WHAT TO DO ▸ Restrict the output to the lines below starting at the one that contains "Where should I click to: Click the checkmark" and ending at the one that contains "Task: Open the taskbar", and restate them word for word, both ends included.
** Opening EXTRACTED INFORMATION block **
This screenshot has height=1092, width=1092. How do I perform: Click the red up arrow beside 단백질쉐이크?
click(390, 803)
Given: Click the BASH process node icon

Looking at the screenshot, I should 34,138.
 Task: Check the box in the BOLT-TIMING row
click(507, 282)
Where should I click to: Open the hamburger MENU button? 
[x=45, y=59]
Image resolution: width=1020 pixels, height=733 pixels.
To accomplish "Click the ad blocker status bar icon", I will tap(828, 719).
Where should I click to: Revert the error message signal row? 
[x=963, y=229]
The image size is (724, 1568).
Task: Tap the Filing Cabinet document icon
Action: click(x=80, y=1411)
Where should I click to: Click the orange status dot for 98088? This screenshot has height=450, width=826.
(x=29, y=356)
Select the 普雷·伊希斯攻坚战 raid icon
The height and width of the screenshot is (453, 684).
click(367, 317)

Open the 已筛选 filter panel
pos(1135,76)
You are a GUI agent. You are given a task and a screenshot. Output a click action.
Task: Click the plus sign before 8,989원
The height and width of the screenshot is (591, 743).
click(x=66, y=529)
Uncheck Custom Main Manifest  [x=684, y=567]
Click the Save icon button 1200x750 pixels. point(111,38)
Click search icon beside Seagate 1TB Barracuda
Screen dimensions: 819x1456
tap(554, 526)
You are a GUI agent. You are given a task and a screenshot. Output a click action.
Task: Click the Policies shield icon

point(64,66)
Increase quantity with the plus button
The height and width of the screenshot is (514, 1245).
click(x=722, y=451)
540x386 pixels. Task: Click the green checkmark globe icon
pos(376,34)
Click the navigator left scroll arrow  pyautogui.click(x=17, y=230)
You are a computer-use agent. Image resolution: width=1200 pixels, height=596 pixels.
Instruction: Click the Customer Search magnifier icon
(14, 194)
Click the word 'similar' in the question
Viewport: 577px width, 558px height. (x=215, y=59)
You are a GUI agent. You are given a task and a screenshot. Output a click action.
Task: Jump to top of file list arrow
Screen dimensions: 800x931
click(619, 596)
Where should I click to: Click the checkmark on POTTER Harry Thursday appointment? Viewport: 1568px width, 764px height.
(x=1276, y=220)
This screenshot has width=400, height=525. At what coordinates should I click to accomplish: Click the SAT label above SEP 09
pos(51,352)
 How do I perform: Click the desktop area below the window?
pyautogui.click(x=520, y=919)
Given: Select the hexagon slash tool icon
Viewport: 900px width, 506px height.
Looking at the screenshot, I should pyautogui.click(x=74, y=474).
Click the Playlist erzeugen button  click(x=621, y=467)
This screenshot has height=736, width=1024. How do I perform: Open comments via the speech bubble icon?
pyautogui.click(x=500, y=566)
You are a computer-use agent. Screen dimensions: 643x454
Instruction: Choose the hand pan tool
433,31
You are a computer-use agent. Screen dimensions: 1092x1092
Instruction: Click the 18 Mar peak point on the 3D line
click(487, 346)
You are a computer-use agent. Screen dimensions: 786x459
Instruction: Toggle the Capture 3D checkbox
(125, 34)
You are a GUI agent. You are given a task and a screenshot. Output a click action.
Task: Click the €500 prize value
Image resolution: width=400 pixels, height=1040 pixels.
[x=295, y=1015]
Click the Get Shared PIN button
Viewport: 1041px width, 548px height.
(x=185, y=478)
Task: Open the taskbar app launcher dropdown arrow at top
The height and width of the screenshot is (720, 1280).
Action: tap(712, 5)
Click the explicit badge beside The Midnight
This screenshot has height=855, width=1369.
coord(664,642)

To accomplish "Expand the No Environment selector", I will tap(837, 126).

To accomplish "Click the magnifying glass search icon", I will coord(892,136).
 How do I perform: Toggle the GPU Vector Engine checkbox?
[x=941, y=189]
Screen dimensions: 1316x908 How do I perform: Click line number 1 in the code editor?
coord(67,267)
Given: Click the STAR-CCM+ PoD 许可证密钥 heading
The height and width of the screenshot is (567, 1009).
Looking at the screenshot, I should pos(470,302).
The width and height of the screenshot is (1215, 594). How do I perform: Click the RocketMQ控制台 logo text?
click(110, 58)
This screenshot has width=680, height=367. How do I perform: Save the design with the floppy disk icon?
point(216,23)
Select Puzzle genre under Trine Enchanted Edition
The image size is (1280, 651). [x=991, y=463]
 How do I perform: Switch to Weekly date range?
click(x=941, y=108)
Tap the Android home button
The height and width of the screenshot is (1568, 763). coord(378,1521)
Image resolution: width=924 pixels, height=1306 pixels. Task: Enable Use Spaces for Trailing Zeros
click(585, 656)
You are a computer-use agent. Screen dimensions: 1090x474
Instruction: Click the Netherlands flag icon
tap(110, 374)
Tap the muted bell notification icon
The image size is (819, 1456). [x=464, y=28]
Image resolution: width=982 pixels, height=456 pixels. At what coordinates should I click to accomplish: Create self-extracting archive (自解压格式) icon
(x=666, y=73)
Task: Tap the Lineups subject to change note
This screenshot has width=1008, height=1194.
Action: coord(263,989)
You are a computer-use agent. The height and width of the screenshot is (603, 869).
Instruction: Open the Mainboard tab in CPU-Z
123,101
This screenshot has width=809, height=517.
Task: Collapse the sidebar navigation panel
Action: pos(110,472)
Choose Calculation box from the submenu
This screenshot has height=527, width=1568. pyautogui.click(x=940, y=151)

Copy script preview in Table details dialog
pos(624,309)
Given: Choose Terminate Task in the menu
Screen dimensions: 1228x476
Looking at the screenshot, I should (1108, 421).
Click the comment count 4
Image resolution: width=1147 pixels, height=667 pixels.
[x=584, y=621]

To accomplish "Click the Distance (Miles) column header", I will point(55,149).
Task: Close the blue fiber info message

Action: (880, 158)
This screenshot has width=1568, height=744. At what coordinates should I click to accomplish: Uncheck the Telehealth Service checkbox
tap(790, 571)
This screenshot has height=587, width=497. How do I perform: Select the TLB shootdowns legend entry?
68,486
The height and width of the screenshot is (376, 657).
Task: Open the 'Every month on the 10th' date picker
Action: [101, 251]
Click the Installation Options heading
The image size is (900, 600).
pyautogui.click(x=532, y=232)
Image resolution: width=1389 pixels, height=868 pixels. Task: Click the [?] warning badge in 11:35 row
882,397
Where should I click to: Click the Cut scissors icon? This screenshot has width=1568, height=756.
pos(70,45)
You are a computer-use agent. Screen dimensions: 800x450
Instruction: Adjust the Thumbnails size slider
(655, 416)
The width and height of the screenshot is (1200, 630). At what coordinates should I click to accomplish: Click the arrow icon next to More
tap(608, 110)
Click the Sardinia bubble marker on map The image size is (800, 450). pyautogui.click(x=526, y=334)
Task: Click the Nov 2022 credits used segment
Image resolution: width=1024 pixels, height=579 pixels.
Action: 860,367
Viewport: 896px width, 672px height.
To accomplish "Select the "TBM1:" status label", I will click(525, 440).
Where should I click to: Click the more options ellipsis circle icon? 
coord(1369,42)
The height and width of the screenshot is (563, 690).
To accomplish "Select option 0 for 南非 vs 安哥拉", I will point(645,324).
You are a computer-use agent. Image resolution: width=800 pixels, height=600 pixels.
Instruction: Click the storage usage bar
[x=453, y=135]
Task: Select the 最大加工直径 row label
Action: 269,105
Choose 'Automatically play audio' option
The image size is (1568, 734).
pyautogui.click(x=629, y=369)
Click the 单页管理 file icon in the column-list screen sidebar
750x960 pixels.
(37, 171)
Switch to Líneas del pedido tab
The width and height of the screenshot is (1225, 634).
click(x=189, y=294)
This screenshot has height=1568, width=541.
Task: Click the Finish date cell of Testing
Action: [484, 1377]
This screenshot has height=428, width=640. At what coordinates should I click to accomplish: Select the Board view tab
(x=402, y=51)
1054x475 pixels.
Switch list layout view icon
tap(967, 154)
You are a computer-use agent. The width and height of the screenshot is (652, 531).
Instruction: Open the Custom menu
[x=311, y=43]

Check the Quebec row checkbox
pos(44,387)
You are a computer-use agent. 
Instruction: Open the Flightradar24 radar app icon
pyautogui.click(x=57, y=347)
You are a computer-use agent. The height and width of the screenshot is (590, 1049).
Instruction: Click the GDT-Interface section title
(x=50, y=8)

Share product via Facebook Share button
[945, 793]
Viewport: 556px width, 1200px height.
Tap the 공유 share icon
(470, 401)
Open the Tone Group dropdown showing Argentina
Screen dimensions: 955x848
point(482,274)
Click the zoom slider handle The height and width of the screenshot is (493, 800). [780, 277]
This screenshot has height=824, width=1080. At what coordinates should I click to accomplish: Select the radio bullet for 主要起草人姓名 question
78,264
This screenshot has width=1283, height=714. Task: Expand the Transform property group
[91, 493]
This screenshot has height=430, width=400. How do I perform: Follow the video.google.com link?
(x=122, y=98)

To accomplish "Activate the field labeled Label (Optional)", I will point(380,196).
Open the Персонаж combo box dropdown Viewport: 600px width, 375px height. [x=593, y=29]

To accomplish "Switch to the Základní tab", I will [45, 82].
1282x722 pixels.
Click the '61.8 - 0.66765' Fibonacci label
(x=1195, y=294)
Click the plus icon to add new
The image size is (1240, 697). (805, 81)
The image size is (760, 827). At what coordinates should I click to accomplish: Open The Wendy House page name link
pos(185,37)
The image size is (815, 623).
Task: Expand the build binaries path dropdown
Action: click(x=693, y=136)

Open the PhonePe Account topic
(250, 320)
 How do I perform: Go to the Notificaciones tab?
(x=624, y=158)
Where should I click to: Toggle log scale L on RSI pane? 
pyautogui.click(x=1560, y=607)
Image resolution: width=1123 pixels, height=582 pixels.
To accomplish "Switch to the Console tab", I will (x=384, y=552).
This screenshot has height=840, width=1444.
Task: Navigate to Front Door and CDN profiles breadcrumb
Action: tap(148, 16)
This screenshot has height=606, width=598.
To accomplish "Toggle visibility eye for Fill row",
** Closing EXTRACTED INFORMATION block **
EXERCISE OUTPUT ▸
Where should I click to: Click the checkmark on POTTER Harry Thursday appointment? Viewport: 1568px width, 764px height.
(x=1276, y=220)
This screenshot has width=400, height=525. At what coordinates should I click to accomplish: Click the SAT label above SEP 09
pos(51,352)
 How do I perform: Click the desktop area below the window?
pyautogui.click(x=520, y=919)
Given: Select the hexagon slash tool icon
Viewport: 900px width, 506px height.
Looking at the screenshot, I should pyautogui.click(x=74, y=474).
Click the Playlist erzeugen button  click(x=621, y=467)
This screenshot has height=736, width=1024. How do I perform: Open comments via the speech bubble icon?
pyautogui.click(x=500, y=566)
You are a computer-use agent. Screen dimensions: 643x454
Instruction: Choose the hand pan tool
433,31
You are a computer-use agent. Screen dimensions: 1092x1092
Instruction: Click the 18 Mar peak point on the 3D line
click(487, 346)
You are a computer-use agent. Screen dimensions: 786x459
Instruction: Toggle the Capture 3D checkbox
(125, 34)
You are a GUI agent. You are given a task and a screenshot. Output a click action.
Task: Click the €500 prize value
Image resolution: width=400 pixels, height=1040 pixels.
[x=295, y=1015]
Click the Get Shared PIN button
Viewport: 1041px width, 548px height.
(x=185, y=478)
Task: Open the taskbar app launcher dropdown arrow at top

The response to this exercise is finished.